The Cheney task force is behind another of the administration's pet projects-protecting utilities from having to
comply with a law enacted 26 years ago. Some 30,000 Americans die each year because the federal government is
unwilling to take meaningful steps to enforce the Clean Air Act's standards for coal-fired power plants.
Nearly 6,000 of those deaths are attributable to plants owned by a mere eight companies, according to a study by ABT
Associates, which frequently conducts assessments for the EPA. (The companies are American Electric Power, Cinergy,
Duke, Dynegy, FirstEnergy, SIGECO, Southern Company and the Tennessee Valley Authority.) What makes this
administration different is the fact that it is filled with anti-regulatory zealots deep into its rank and file.
When Congress passed the current air-pollution standards in 1977, it grandfathered in these aging plants and some
16,000 other industrial facilities around the country. Under a provision known as New Source Review, the plants could
perform routine maintenance without having to install cleaner technologies, but any substantive changes or expansions
leading to increased emissions would force the operators to meet the new standards.

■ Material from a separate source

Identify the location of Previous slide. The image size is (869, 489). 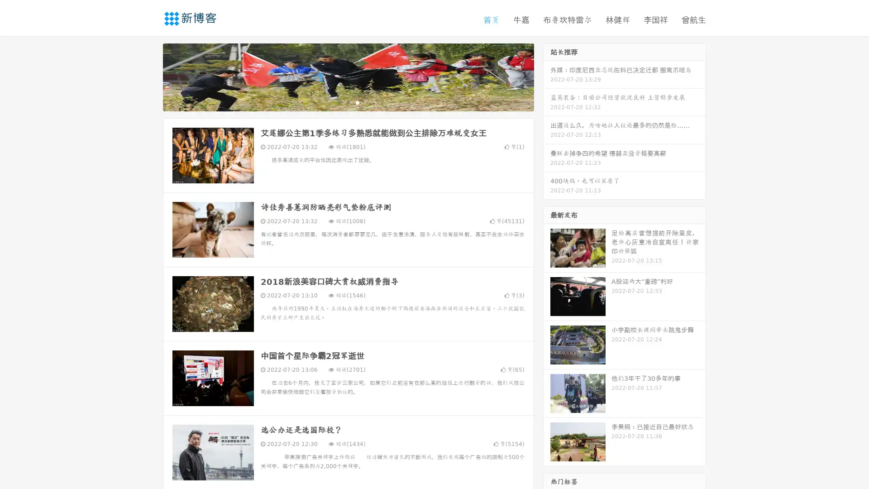
(149, 76).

The grace period was expected to last just a few years -- a reasonable compromise, it must have seemed to Congress at
the time. Yet, for nearly three decades these facilities have gotten around the New Source Review rulesby continually
expanding and calling it "routine maintenance."
In 1999, the EPA's then-director of enforcement, Eric Schaeffer, tried something radically new: He actually enforced
the law. The agency filed suit against eight power companies that together emitted one-fifth of the nation's total
output of sulphur dioxide -- a deadly compound that is also the leading cause of acid rain. Soon, violators started
lining up to negotiate settlements. By the end of 2000, two of the largest power companies had agreed to cut
emissions by two-thirds. And then George W. Bush took office.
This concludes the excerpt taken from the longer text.